Starting with the line that contains "You are a computer-use", copy each line exactly through the end of the listing, and omit all pictures.

RECORDS FOR THIS TASK

::::::::

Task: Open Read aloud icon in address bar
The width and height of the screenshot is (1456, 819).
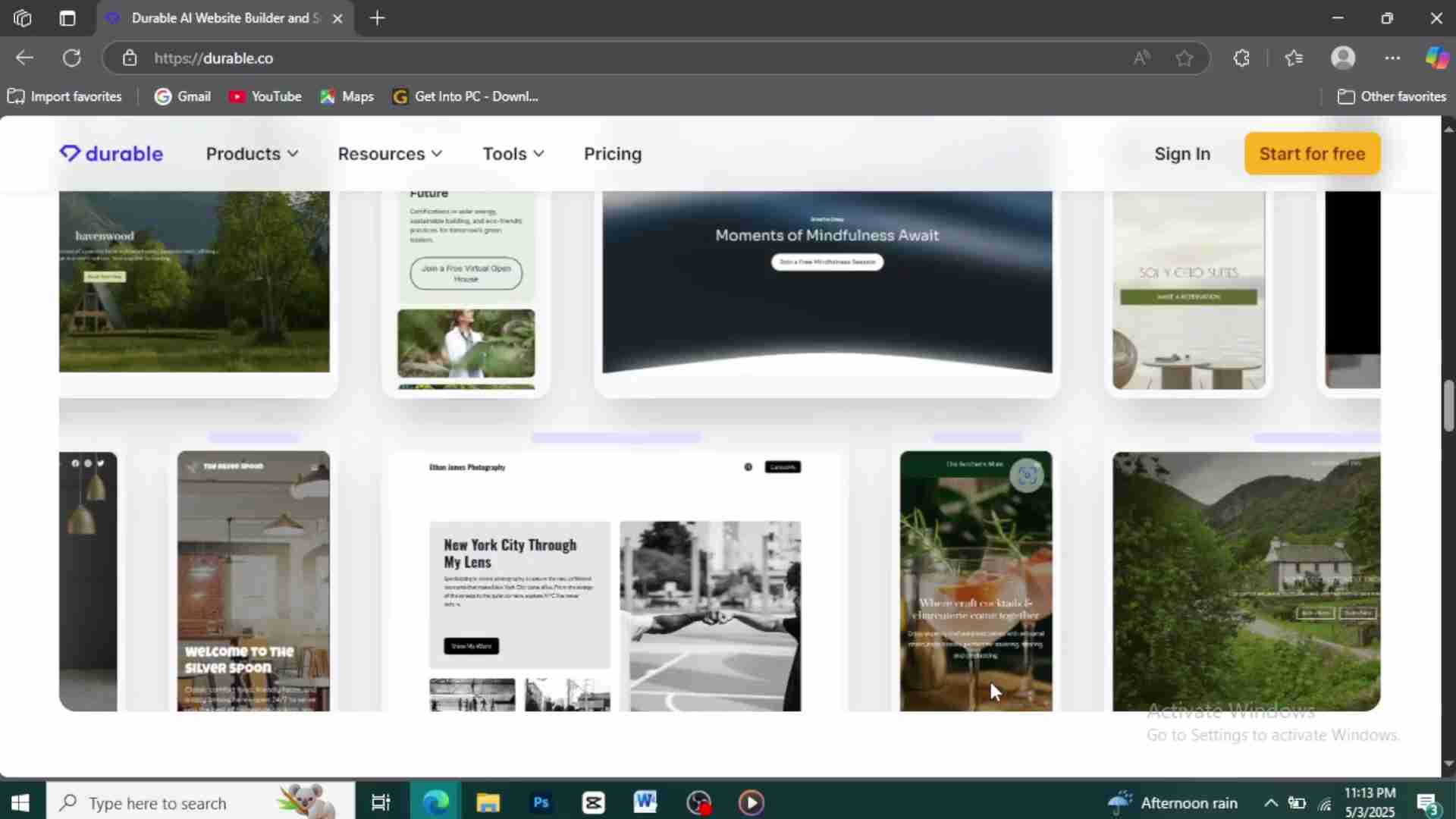Action: coord(1141,58)
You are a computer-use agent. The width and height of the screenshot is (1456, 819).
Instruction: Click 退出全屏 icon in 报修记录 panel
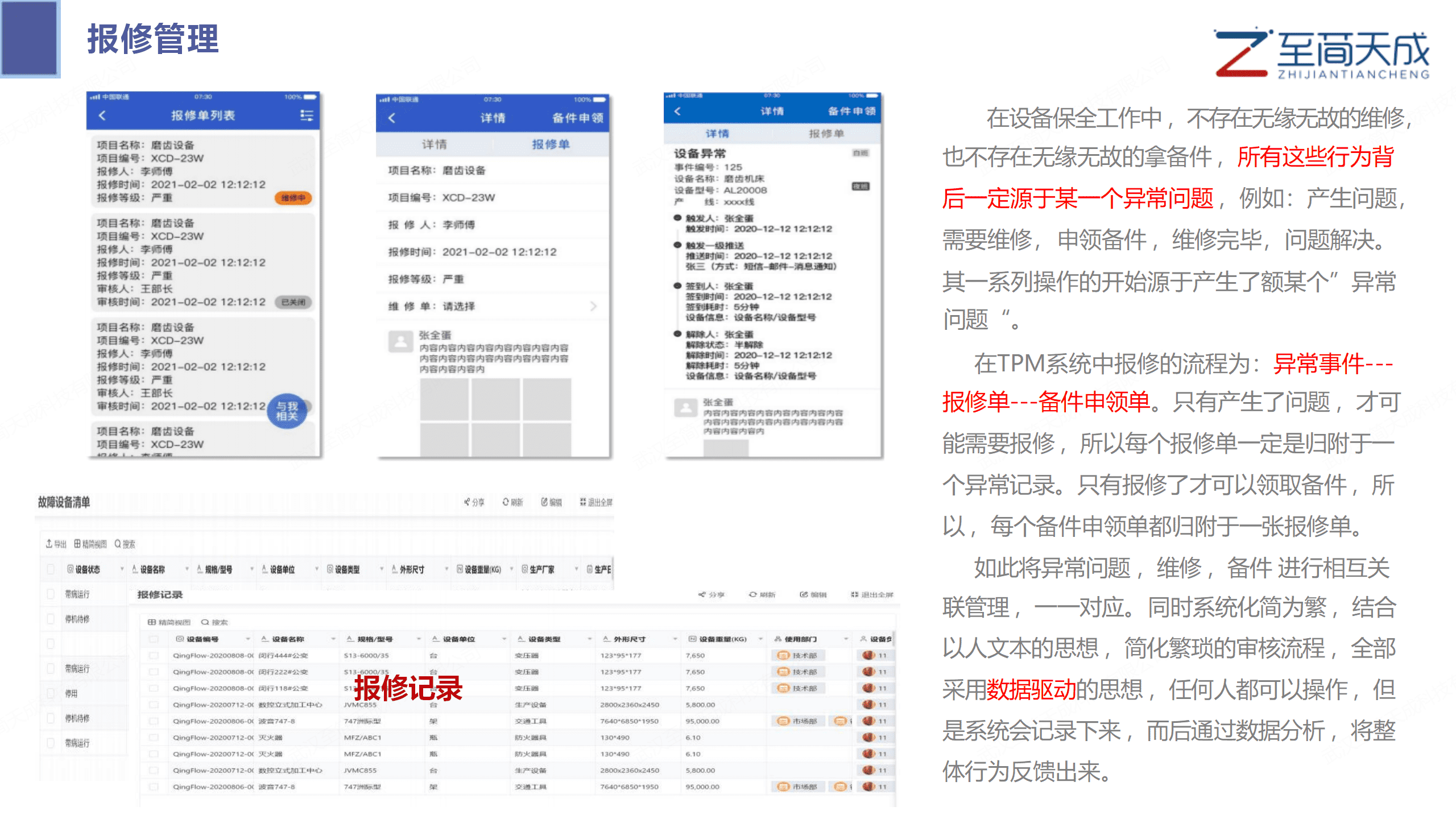(x=854, y=594)
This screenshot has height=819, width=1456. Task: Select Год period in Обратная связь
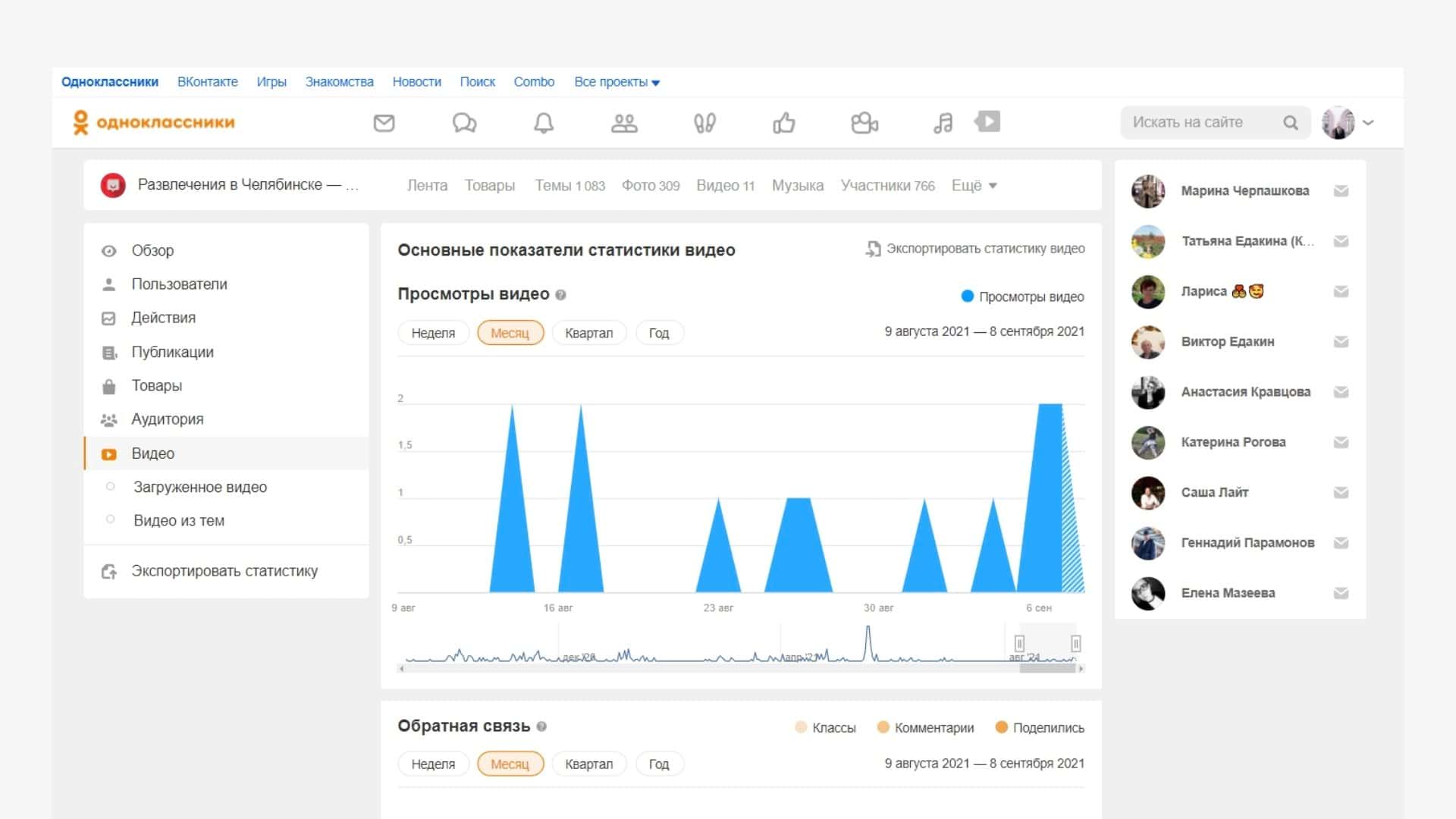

::::::::

REPLY
You are a computer-use agent. The width and height of the screenshot is (1456, 819).
Instruction: Click 退出全屏 icon in 报修记录 panel
(x=854, y=594)
This screenshot has height=819, width=1456. Task: Select Год period in Обратная связь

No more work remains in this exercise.